Humanity is blessed/cursed with many traits that are unique to us, but the strangest of them all is evolution of concept of luck in human brain.

Concept of luck, common across humanity, can’t be taken lightly because we, Homo sapiens, are defined by our ability to understand the cause-and-effect nature of reality and make wiser choices than other animals (at least, in theory) that helps us survive better.

Our intellect is all about grasping patterns of cause-and-effect relationships and predicting the outcome before things actually happen; and yet, when we look closely at the concept of luck, it appears to be completely opposite to what human intelligence stands for.

If anyone of us, even a mathematician trained in probability mathematics is made to play a game of chance like poker or even something as simple as coin toss, if there is a continuous streak of one result, we all have a gut reaction for increase in the chances of an opposite result over time.

If a coin toss experiment yields ten heads straight, we would strongly feel that the chances of getting a tail are increasing. We all feel that if we keep playing any card game of chance after losing continuously, our chances of winning next game will increase.

Unfortunately, the reality is completely opposite to our gut reaction. Phenomenon like coin toss or card game are called independent events, i.e. one coin toss has no impact whatsoever on the result of next coin toss. So, every time we toss a coin, the universe re-adjustments the probability equation back to half/half for head/tail, and our belief of improving our chances is completely false.

As our brain is one of the most complex and finest products of evolution, it is not possible that such a gut reaction – to see interconnected-ness in events that are actually completely random – is an innate part of each of us without any justification/benefit. So, there has to be reason for the sense of luck we are born with.

As evolution is all about survival benefit, this strange illusion of interconnected-ness we see may have a wonderful evolutionary explanation.

When you develop cause-and-effect prediction ability, a danger appears. If we see chances of failure increased, we may not continue with our endeavour. For example, we confront a tiger, we can intellectually work out inevitable death and see futility of action.

As life has only one agenda of forcing us put best effort in survival, it has to build a protection against this by-product of cause-and-effect intelligence that has potential to prevent us from taking chances against odds.

As life has been crunching data for billions of years, it has also understood the innate randomness of the reality that co-exists with reasonable amount of predictability.

So, right alongside the evolution of intelligence that has predictive power, it has also inbuilt a counterintuitive streak that can allow us to exploit benefit of a random chance by being blind to odds that independent phenomenon like coin toss display.

Unfortunately, there is yet another recent development that we need to cognise, and that is amplification of this trait that seem to be overwhelming us.

If we allow the trait to sense interconnected-ness in random things go overboard, we end up with emergence of social phenomenon like horoscopes or vastu-shastra or obsessions like wearing-white-shirt-on-exam-day.

It is entirely possible that humanity can go down this slippery slope and pseudo-interconnected-ness can start replacing use of rationality in decision making that are crucial.
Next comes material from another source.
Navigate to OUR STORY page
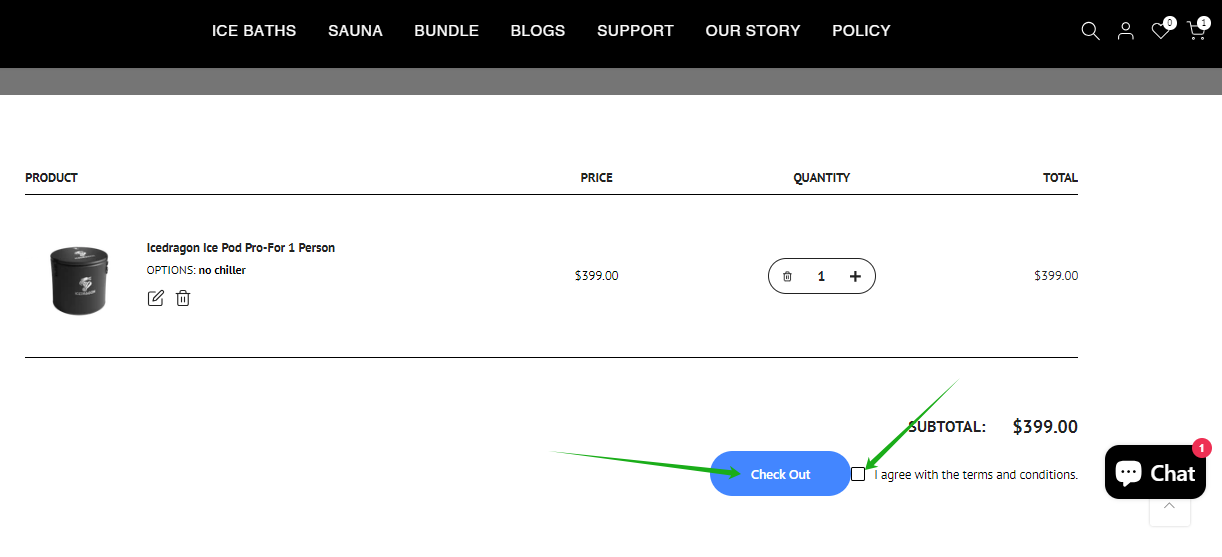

It may sound strange but wars are lost because army commanders having waited for the right omen.

So, while sense of luck does have positive power, let us use it with a pinch of salt of reason by understanding what it has evolved for.
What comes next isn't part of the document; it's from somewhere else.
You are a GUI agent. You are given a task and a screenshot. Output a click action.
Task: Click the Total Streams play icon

I am happy to admit that I have managed surviving till now with minimum effort as all my intellect has be used to avoid doing anything meaningful. As I needed to while all the free time I generated in course of being lazy, science has been my favorite muse that I have enjoyed company of. As an effort to kill time (in a way, to get even with it) one fine day I decided to write a science column, more for my personal amusement than to attract readers. After getting educated about the attention span of modern readers from my editor, it became more like a challenge to tackle esoteric subjects in 600 words that I have managed to remain interested in for more than a year now. I do not want to add my worldly profile here as these are ideas that need to be considered only on the merits they carry and not as an opinion of a certain human being.